Donna Cohen taught at the Molepolole College of Education  in Botswana while a Peace Corps volunteer from 1992 to 1994

Donna Cohen taught at the Molepolole College of Education in Botswana while a Peace Corps volunteer from 1992 to 1994

Scenes set for popular Botswana tales

Peace Corps volunteer Donna Cohen will share her experiences of the "No. 1 Ladies Detective" locale

Thursday, February 10, 2005

JANET GOETZE

While living in Botswana, Donna Cohen experienced an unhurried life among the dignified, unpretentious people portrayed by writer Alexander McCall Smith in his "No. 1 Ladies Detective Agency" series.

She knew many of the places Smith mentions, including Molepolole, the birth place of Mr.
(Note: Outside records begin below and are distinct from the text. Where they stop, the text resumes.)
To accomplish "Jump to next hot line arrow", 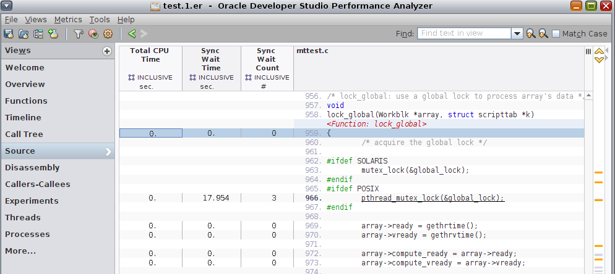I will tap(599, 60).
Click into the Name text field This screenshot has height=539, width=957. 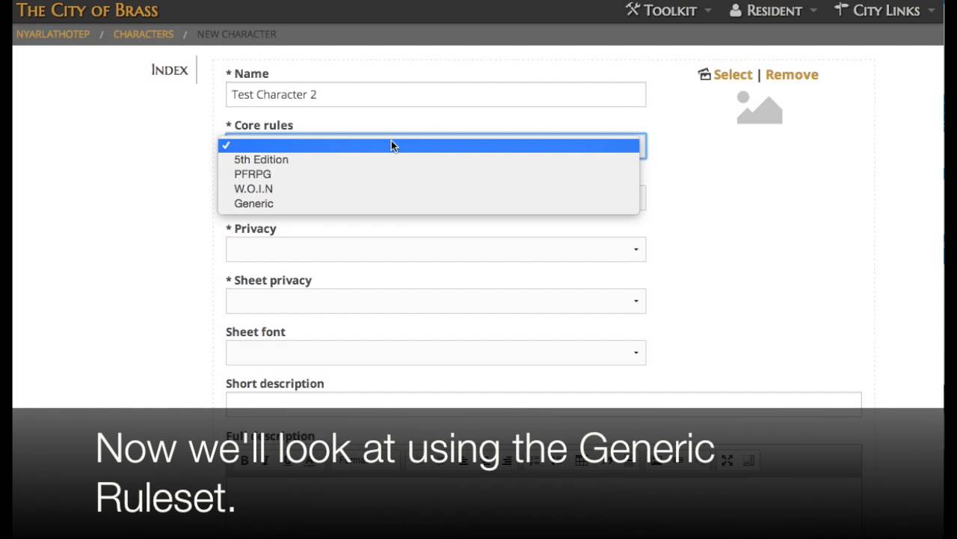[x=436, y=94]
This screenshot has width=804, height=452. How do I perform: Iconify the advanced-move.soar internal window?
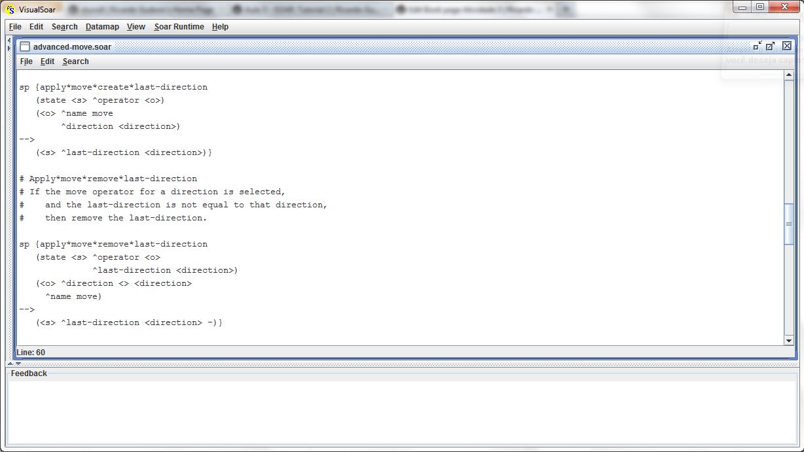pyautogui.click(x=757, y=46)
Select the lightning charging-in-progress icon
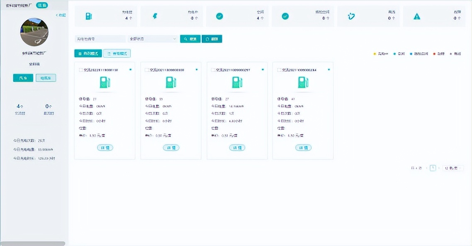The height and width of the screenshot is (246, 472). (x=154, y=16)
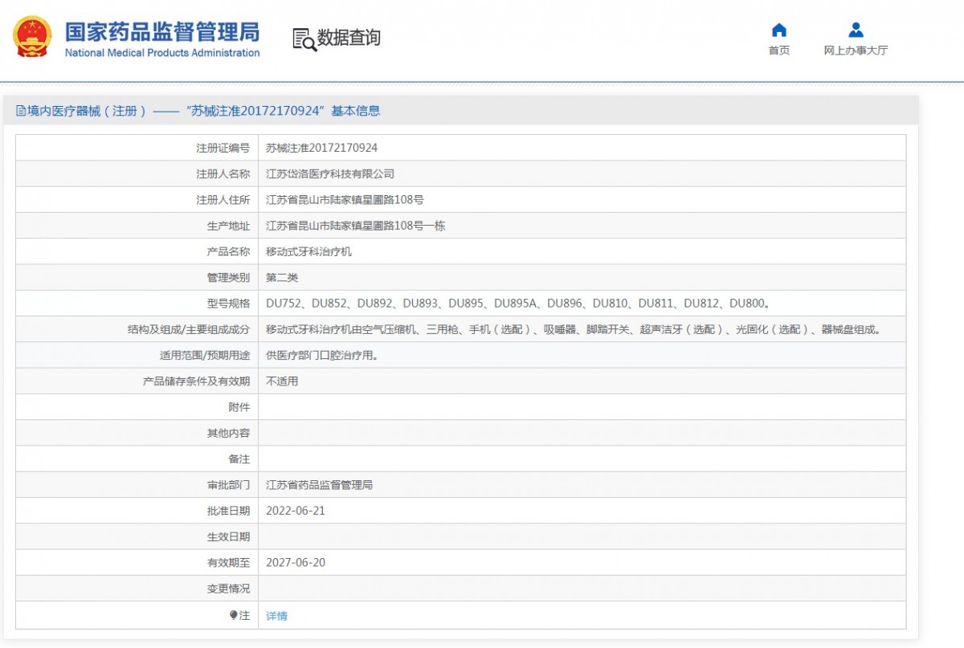Click the National Medical Products Administration subtitle
Image resolution: width=964 pixels, height=648 pixels.
coord(161,53)
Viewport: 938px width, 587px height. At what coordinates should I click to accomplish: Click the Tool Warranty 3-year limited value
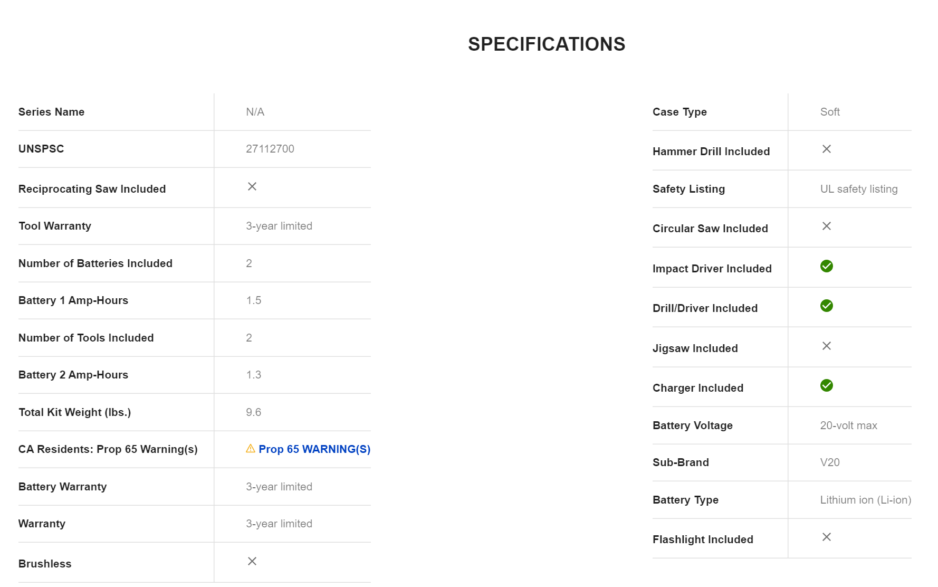coord(279,226)
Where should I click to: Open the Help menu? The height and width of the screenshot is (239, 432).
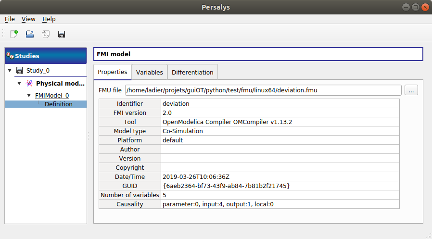(49, 19)
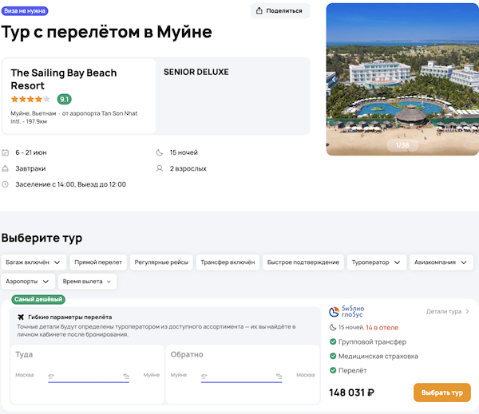Toggle the Регулярные рейсы filter

coord(161,262)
J.L.B. Matekoni, fiance of the books' main character, Mma Ramotswe.

Cohen taught at the Molepolole College of Education while a Peace Corps volunteer from 1992 to1994. She also traveled around the country, taking pictures of places that readers of Smith's series will recognize by name or description.

A former teacher and librarian who now is an information management consultant in Portland, Cohen will discuss in two library programs her experiences in Botswana, show slides of the countryside and play tapes of music.
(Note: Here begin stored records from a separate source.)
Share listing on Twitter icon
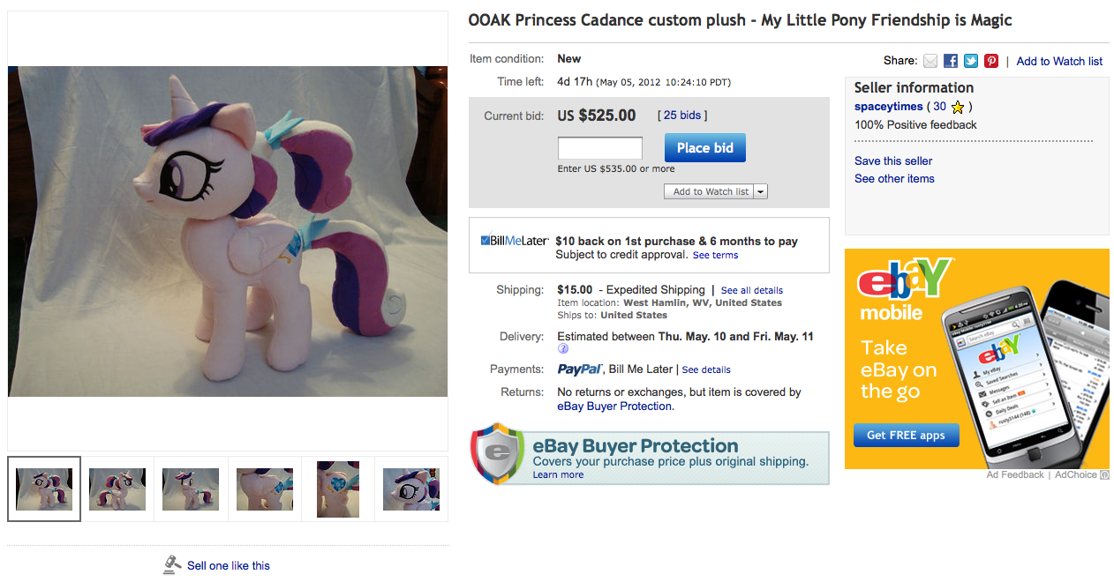Screen dimensions: 1114x582 click(971, 61)
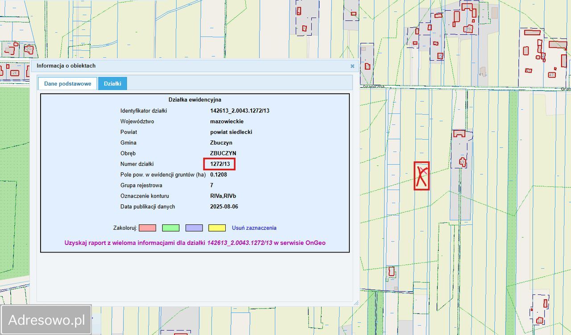This screenshot has width=571, height=335.
Task: Click the Usuń zaznaczenia link
Action: 254,228
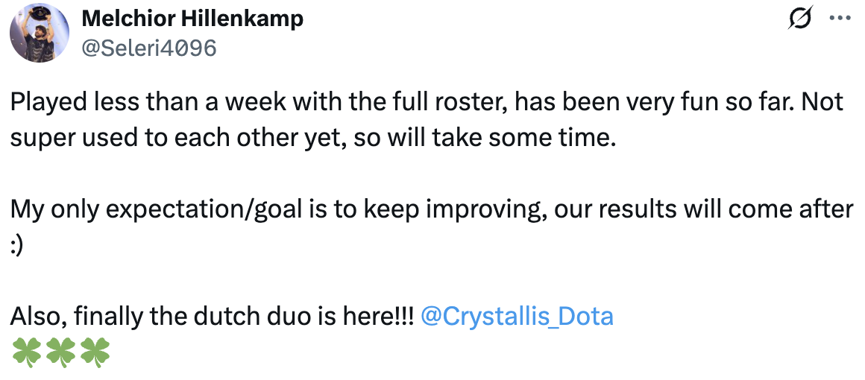Screen dimensions: 865x380
Task: Click the "My only expectation/goal" sentence
Action: (x=432, y=211)
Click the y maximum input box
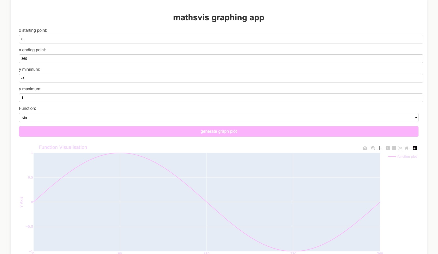 point(218,98)
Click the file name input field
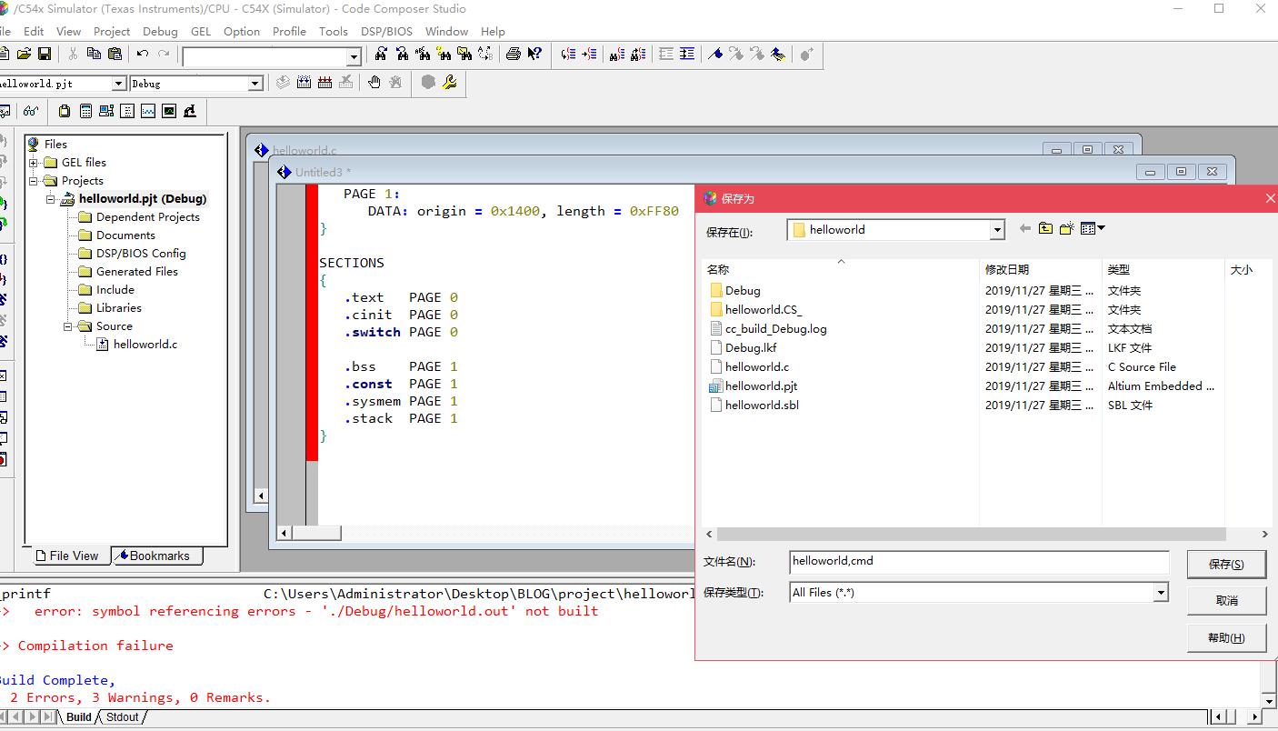 (979, 562)
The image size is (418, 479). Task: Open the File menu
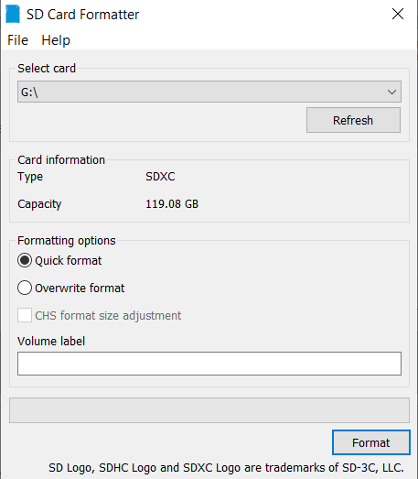[x=17, y=40]
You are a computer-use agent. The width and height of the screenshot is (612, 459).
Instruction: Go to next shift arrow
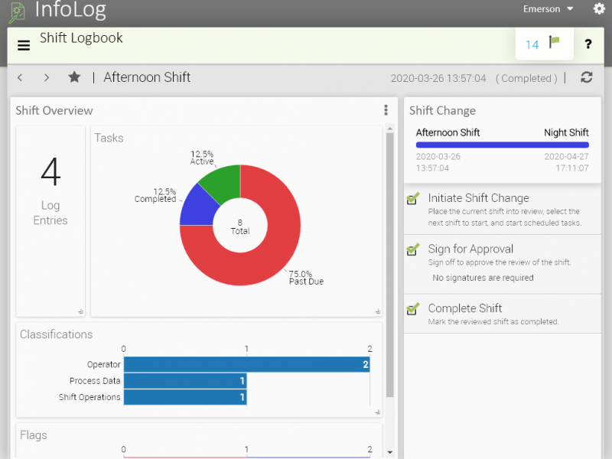click(47, 77)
She will be at the Lake Oswego Public Library, 706 Fourth St., at 7 p.m. Feb. 15. And she will be at Multnomah County's Central Branch Library, 801 S.W. 10th Ave., Portland, at 2 p.m. Feb. 20.

For a short period in Botswana, Cohen said, she lived with a family in a village to gain an understanding of a society operating at a slower pace than she had experienced while growing up in Massachusetts and teaching in Oregon.

"Everyone sat on the porch at dusk, talking about inconsequential things, watching the beautiful sunset," Cohen said. "It was quiet and peaceful as we sat there, eating our porridge."

Her description is reminiscent of a morning in one of Smith's books, when he wrote that Mr. J.L.B. Matekoni waited an hour before calling Mma Ramotswe to give her time to get up and make her morning cup of bush tea.

"Once she had done that, he knew that she liked to sit outside for half an hour or so and watch the birds on her patch of grass," Smith wrote.

Although Molepolole had about 40,000 residents a dozen years ago, Cohen said, most Americans wouldn't consider it a traditional city. For one thing, she said, most of the residents didn't have running water.

She defined Botswana's two cities as Francistown and Gaborone, the capital, because both have running water in most homes.

Cohen said that Botswana, with a population of about 1.56 million, is economically stronger than most emerging African nations.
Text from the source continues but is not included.